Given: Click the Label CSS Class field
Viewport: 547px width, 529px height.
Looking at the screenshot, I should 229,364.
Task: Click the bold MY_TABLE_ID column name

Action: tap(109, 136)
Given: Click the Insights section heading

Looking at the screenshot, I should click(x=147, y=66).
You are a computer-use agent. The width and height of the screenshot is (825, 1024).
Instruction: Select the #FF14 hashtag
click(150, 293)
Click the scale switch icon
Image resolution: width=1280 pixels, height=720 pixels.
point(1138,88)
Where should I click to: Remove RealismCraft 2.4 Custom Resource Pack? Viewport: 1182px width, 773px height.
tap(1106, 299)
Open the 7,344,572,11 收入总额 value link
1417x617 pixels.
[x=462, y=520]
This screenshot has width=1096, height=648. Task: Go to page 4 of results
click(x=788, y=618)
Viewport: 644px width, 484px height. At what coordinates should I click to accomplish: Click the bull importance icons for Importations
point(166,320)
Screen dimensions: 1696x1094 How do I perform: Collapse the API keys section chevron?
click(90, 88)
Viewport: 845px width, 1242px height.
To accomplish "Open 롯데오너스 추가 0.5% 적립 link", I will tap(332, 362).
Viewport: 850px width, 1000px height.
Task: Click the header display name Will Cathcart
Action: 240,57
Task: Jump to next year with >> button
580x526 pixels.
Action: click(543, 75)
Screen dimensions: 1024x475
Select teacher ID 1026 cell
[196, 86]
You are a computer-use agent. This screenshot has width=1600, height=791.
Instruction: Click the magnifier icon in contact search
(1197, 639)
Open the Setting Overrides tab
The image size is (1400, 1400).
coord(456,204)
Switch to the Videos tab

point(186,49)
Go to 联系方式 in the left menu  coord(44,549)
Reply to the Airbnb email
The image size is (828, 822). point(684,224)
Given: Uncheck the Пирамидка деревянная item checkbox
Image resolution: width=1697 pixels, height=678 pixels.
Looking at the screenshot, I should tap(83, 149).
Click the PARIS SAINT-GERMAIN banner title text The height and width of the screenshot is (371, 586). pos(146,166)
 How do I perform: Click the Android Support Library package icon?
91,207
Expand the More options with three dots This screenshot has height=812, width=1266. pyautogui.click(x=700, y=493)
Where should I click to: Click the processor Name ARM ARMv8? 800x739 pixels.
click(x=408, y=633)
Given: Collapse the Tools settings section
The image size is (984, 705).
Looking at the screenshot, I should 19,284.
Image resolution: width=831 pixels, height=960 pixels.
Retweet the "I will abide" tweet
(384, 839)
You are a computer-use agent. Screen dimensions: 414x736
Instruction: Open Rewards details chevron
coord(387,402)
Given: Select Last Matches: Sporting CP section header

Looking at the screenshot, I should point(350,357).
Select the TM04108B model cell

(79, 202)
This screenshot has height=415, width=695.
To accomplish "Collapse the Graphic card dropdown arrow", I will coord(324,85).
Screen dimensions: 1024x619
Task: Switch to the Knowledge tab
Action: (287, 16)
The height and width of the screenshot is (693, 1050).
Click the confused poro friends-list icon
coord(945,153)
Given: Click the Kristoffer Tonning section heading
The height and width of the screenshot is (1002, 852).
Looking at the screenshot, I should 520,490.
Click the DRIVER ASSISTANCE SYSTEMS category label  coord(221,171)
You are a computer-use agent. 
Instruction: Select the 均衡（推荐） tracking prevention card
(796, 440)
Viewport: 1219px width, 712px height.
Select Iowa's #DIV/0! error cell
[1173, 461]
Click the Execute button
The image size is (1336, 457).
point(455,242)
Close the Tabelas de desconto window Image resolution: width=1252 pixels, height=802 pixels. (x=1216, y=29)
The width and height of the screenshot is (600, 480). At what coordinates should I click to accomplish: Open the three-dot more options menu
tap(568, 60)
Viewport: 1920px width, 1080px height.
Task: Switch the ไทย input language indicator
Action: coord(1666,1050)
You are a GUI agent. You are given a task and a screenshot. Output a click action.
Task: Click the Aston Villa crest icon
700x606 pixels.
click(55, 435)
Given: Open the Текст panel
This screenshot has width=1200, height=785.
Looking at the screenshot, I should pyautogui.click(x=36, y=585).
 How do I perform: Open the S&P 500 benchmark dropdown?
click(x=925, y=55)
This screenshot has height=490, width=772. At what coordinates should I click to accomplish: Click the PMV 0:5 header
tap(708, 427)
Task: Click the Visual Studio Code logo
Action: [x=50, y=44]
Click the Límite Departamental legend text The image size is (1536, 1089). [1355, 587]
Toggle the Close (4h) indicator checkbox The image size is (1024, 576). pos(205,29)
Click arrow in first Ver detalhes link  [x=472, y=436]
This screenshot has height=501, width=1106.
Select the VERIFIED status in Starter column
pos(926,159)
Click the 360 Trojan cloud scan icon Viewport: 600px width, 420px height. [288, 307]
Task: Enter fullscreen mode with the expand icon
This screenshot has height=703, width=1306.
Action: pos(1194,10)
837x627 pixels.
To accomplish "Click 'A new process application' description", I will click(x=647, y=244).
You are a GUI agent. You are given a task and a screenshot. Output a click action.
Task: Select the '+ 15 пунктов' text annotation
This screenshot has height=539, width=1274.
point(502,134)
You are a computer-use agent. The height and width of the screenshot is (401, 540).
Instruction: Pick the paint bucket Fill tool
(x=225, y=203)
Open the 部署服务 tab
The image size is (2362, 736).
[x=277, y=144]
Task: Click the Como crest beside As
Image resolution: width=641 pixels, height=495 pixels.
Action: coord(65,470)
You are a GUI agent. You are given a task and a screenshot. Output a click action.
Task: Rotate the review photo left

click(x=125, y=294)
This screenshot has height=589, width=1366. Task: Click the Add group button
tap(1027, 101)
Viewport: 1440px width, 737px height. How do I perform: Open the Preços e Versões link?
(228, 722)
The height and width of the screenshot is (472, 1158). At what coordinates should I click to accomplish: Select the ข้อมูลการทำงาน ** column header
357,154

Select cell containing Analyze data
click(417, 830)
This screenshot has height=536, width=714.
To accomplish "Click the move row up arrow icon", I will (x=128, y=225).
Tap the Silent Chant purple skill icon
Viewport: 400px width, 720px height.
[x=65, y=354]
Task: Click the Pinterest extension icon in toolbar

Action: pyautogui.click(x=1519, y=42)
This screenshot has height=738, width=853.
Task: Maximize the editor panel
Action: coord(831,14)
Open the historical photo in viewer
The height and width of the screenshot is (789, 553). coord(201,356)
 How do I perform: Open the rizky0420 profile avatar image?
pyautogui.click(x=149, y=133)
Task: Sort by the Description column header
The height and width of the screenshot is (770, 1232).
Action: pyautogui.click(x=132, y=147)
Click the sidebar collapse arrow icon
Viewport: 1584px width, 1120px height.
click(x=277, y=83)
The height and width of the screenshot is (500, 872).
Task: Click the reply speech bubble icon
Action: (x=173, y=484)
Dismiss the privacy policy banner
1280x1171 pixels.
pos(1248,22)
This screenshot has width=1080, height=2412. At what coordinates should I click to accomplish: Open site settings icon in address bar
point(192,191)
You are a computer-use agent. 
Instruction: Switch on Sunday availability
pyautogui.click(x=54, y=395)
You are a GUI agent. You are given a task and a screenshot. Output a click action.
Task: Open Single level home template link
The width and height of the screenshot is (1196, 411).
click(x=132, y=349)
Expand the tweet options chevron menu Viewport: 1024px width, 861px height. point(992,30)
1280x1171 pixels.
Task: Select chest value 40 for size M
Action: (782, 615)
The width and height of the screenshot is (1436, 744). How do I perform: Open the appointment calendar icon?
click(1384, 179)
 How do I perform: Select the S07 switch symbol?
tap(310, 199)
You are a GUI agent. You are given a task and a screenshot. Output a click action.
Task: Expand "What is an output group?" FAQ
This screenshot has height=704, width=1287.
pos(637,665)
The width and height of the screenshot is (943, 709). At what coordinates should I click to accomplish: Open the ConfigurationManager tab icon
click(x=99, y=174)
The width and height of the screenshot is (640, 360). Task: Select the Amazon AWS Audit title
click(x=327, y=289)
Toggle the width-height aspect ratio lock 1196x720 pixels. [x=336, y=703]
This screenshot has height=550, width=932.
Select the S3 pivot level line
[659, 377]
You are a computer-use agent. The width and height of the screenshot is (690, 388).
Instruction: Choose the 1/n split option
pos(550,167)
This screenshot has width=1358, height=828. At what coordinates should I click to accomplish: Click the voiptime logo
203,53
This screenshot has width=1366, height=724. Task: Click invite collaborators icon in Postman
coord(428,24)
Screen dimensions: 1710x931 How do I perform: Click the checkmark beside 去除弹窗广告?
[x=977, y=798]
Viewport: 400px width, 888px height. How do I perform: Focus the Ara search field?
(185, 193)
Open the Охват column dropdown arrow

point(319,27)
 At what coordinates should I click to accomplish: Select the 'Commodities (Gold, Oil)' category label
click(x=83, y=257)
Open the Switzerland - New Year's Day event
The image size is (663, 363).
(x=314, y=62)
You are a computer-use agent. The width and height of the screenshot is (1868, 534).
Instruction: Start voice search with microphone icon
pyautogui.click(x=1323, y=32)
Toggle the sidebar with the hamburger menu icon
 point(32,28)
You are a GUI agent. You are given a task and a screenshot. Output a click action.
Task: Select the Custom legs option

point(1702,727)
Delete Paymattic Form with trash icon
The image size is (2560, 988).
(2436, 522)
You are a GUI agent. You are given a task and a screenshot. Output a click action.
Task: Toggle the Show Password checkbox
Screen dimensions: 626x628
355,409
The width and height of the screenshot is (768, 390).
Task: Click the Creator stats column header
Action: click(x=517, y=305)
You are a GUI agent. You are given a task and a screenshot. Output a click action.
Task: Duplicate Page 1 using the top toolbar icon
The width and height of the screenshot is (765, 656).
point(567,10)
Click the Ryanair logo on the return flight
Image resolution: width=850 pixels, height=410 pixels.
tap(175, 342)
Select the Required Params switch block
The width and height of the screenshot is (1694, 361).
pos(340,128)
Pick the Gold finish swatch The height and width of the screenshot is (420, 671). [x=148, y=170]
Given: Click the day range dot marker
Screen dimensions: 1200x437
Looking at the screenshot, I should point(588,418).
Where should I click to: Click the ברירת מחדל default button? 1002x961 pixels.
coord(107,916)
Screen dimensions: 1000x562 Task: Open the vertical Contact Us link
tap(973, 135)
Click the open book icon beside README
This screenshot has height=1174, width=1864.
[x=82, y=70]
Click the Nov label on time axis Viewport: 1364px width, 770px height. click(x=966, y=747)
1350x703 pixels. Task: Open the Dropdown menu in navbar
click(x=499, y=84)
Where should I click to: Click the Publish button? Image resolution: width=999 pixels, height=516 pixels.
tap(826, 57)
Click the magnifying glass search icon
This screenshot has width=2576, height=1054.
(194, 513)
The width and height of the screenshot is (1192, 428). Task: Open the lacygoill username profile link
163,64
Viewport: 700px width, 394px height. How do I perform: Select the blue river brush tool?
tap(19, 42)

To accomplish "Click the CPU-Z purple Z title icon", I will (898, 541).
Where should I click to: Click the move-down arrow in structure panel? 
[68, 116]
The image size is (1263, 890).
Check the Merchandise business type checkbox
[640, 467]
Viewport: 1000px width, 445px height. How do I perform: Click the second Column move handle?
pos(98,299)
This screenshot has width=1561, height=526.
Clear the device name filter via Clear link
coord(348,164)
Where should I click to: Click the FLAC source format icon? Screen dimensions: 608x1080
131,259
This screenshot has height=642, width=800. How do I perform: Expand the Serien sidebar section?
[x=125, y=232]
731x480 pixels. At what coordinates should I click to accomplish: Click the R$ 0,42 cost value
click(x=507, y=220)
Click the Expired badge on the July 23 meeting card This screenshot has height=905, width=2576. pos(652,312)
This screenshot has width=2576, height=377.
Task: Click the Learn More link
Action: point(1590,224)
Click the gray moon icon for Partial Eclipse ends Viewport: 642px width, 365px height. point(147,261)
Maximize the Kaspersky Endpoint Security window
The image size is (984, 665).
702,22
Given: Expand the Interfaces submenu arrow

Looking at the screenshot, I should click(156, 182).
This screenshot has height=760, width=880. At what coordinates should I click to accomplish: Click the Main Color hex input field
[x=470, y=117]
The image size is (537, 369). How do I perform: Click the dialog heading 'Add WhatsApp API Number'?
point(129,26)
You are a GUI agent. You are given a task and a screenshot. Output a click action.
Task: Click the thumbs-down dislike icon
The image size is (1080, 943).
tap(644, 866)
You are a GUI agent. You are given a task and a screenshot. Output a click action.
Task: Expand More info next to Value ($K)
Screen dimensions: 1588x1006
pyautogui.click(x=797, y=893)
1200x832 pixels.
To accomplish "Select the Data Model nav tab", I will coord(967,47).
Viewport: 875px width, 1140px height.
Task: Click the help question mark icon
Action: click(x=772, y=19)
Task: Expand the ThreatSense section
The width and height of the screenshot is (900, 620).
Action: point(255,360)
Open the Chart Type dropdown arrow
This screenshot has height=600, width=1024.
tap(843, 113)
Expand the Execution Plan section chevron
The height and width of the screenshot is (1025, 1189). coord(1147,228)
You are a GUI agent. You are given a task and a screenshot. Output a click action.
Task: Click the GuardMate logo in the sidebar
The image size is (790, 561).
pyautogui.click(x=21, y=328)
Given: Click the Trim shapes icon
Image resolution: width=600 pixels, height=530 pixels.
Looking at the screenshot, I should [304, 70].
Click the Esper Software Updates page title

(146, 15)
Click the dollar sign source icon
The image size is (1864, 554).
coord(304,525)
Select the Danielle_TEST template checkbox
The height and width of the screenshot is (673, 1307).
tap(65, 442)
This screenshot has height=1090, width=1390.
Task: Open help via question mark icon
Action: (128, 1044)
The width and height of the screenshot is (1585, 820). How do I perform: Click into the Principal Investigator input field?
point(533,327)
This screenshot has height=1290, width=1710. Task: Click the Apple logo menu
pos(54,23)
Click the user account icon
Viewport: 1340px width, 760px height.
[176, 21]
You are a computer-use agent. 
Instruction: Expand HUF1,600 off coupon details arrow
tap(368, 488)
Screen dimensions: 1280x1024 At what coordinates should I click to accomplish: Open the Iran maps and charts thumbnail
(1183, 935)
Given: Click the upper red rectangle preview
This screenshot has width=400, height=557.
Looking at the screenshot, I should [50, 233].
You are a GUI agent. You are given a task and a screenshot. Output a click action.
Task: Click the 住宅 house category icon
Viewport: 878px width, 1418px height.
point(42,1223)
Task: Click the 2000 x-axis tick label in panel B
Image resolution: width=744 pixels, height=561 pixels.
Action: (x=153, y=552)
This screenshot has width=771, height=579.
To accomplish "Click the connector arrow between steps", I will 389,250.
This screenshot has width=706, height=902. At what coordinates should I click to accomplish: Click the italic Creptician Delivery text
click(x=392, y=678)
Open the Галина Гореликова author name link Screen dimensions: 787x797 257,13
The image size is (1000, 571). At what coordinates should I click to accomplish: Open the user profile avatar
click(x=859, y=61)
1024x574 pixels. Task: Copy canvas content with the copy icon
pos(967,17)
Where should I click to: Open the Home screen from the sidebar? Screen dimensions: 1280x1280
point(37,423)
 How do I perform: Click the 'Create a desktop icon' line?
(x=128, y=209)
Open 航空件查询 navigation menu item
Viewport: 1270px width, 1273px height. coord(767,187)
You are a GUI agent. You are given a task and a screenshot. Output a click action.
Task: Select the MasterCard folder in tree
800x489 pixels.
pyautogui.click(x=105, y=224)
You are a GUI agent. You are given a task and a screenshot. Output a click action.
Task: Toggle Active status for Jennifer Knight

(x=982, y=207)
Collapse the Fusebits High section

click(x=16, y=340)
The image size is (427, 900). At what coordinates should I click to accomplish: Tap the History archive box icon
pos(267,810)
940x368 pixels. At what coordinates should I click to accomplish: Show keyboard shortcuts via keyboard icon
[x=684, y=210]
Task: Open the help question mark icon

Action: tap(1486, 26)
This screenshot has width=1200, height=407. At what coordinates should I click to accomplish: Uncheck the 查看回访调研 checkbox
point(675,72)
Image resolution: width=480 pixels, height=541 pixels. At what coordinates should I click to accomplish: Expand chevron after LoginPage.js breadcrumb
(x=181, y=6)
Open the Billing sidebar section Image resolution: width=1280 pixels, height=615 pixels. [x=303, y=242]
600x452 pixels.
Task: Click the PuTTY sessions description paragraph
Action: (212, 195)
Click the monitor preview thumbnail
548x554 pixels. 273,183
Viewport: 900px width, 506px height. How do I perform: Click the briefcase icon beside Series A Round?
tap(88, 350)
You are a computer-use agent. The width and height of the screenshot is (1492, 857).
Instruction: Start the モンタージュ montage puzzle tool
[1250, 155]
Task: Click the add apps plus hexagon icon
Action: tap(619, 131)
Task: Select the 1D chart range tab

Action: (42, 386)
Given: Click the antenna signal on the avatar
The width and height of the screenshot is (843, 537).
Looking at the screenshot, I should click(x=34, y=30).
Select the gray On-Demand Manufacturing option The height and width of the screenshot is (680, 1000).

#### [Required action]
Please work out how many lines in the data include "banner"; write that number only.

#### [Result]
2